WORK ITEM: The records that follow are to be transcribed exactly.

┌─ ENTRIES PROVIDED

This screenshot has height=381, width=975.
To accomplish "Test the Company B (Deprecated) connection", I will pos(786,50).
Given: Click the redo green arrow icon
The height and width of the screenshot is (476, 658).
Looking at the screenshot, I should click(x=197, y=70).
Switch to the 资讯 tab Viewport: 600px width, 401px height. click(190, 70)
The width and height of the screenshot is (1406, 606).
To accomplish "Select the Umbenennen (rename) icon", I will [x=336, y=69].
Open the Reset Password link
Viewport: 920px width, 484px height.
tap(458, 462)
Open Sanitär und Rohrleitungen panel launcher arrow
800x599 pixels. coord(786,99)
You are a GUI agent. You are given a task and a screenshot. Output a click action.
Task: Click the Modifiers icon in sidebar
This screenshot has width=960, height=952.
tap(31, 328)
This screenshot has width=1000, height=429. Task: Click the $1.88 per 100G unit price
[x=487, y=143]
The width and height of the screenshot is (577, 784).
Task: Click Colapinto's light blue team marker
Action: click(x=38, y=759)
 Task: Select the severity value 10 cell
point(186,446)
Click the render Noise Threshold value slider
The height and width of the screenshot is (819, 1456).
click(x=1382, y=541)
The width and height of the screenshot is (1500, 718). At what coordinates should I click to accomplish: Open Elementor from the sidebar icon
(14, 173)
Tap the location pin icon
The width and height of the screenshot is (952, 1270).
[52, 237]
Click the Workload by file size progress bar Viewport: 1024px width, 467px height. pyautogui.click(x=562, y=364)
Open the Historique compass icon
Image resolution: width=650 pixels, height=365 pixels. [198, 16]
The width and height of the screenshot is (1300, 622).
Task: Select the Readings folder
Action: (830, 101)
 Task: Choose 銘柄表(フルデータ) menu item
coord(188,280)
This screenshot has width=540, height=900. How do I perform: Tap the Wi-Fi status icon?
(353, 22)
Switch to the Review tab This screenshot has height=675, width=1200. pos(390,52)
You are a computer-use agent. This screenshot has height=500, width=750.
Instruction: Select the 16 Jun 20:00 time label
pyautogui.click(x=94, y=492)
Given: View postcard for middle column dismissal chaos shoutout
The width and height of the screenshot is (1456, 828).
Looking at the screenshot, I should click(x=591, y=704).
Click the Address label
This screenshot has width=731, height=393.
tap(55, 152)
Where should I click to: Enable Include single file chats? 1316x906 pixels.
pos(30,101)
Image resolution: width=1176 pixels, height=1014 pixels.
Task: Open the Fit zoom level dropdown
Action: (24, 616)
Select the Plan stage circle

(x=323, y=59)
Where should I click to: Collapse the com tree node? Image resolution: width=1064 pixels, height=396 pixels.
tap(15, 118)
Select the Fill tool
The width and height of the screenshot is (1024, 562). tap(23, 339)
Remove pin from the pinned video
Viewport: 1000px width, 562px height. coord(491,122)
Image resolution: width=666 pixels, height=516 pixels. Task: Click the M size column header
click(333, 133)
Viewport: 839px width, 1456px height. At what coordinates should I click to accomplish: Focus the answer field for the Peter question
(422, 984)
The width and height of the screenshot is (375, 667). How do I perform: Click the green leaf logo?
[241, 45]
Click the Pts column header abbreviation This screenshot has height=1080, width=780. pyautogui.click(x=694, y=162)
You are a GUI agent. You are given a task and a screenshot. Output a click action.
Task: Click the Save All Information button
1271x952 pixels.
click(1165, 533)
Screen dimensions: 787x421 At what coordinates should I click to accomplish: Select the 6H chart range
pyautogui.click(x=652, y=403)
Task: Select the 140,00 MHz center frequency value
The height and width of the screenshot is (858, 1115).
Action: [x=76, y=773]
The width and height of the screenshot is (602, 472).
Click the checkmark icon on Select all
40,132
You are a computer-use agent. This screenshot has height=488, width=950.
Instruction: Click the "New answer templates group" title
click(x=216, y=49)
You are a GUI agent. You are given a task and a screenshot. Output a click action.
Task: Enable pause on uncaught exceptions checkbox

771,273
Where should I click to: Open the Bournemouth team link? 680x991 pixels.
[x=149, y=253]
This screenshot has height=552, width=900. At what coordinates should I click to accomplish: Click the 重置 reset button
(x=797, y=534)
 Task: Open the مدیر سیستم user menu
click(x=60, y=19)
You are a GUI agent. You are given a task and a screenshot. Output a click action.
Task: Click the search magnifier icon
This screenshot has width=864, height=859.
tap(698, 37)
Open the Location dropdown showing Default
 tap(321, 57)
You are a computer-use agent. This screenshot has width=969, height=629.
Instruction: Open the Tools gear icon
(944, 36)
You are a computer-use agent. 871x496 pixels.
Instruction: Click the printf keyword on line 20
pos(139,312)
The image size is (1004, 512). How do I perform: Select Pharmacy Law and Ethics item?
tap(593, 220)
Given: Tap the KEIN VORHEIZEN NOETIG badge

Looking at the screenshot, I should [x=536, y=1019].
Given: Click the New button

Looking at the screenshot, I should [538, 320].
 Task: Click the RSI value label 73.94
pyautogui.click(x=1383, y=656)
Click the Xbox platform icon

└─

ANSWER TO THIS PROBLEM:
This screenshot has height=381, width=975.
To accomplish "Test the Company B (Deprecated) connection", I will pos(786,50).
Given: Click the redo green arrow icon
The height and width of the screenshot is (476, 658).
Looking at the screenshot, I should click(x=197, y=70).
Switch to the 资讯 tab Viewport: 600px width, 401px height. click(190, 70)
The width and height of the screenshot is (1406, 606).
To accomplish "Select the Umbenennen (rename) icon", I will [x=336, y=69].
Open the Reset Password link
Viewport: 920px width, 484px height.
tap(458, 462)
Open Sanitär und Rohrleitungen panel launcher arrow
800x599 pixels. coord(786,99)
You are a GUI agent. You are given a task and a screenshot. Output a click action.
Task: Click the Modifiers icon in sidebar
This screenshot has width=960, height=952.
tap(31, 328)
This screenshot has width=1000, height=429. Task: Click the $1.88 per 100G unit price
[x=487, y=143]
The width and height of the screenshot is (577, 784).
Task: Click Colapinto's light blue team marker
Action: click(x=38, y=759)
 Task: Select the severity value 10 cell
point(186,446)
Click the render Noise Threshold value slider
The height and width of the screenshot is (819, 1456).
click(x=1382, y=541)
The width and height of the screenshot is (1500, 718). At what coordinates should I click to accomplish: Open Elementor from the sidebar icon
(14, 173)
Tap the location pin icon
The width and height of the screenshot is (952, 1270).
[52, 237]
Click the Workload by file size progress bar Viewport: 1024px width, 467px height. pyautogui.click(x=562, y=364)
Open the Historique compass icon
Image resolution: width=650 pixels, height=365 pixels. [198, 16]
The width and height of the screenshot is (1300, 622).
Task: Select the Readings folder
Action: (830, 101)
 Task: Choose 銘柄表(フルデータ) menu item
coord(188,280)
This screenshot has width=540, height=900. How do I perform: Tap the Wi-Fi status icon?
(353, 22)
Switch to the Review tab This screenshot has height=675, width=1200. pos(390,52)
You are a computer-use agent. This screenshot has height=500, width=750.
Instruction: Select the 16 Jun 20:00 time label
pyautogui.click(x=94, y=492)
Given: View postcard for middle column dismissal chaos shoutout
The width and height of the screenshot is (1456, 828).
Looking at the screenshot, I should click(x=591, y=704).
Click the Address label
This screenshot has width=731, height=393.
tap(55, 152)
Where should I click to: Enable Include single file chats? 1316x906 pixels.
pos(30,101)
Image resolution: width=1176 pixels, height=1014 pixels.
Task: Open the Fit zoom level dropdown
Action: (24, 616)
Select the Plan stage circle

(x=323, y=59)
Where should I click to: Collapse the com tree node? Image resolution: width=1064 pixels, height=396 pixels.
tap(15, 118)
Select the Fill tool
The width and height of the screenshot is (1024, 562). tap(23, 339)
Remove pin from the pinned video
Viewport: 1000px width, 562px height. coord(491,122)
Image resolution: width=666 pixels, height=516 pixels. Task: Click the M size column header
click(333, 133)
Viewport: 839px width, 1456px height. At what coordinates should I click to accomplish: Focus the answer field for the Peter question
(422, 984)
The width and height of the screenshot is (375, 667). How do I perform: Click the green leaf logo?
[241, 45]
Click the Pts column header abbreviation This screenshot has height=1080, width=780. pyautogui.click(x=694, y=162)
You are a GUI agent. You are given a task and a screenshot. Output a click action.
Task: Click the Save All Information button
1271x952 pixels.
click(1165, 533)
Screen dimensions: 787x421 At what coordinates should I click to accomplish: Select the 6H chart range
pyautogui.click(x=652, y=403)
Task: Select the 140,00 MHz center frequency value
The height and width of the screenshot is (858, 1115).
Action: [x=76, y=773]
The width and height of the screenshot is (602, 472).
Click the checkmark icon on Select all
40,132
You are a computer-use agent. This screenshot has height=488, width=950.
Instruction: Click the "New answer templates group" title
click(x=216, y=49)
You are a GUI agent. You are given a task and a screenshot. Output a click action.
Task: Enable pause on uncaught exceptions checkbox

771,273
Where should I click to: Open the Bournemouth team link? 680x991 pixels.
[x=149, y=253]
This screenshot has height=552, width=900. At what coordinates should I click to accomplish: Click the 重置 reset button
(x=797, y=534)
 Task: Open the مدیر سیستم user menu
click(x=60, y=19)
You are a GUI agent. You are given a task and a screenshot. Output a click action.
Task: Click the search magnifier icon
This screenshot has width=864, height=859.
tap(698, 37)
Open the Location dropdown showing Default
 tap(321, 57)
You are a computer-use agent. This screenshot has width=969, height=629.
Instruction: Open the Tools gear icon
(944, 36)
You are a computer-use agent. 871x496 pixels.
Instruction: Click the printf keyword on line 20
pos(139,312)
The image size is (1004, 512). How do I perform: Select Pharmacy Law and Ethics item?
tap(593, 220)
Given: Tap the KEIN VORHEIZEN NOETIG badge

Looking at the screenshot, I should [x=536, y=1019].
Given: Click the New button

Looking at the screenshot, I should [538, 320].
 Task: Click the RSI value label 73.94
pyautogui.click(x=1383, y=656)
Click the Xbox platform icon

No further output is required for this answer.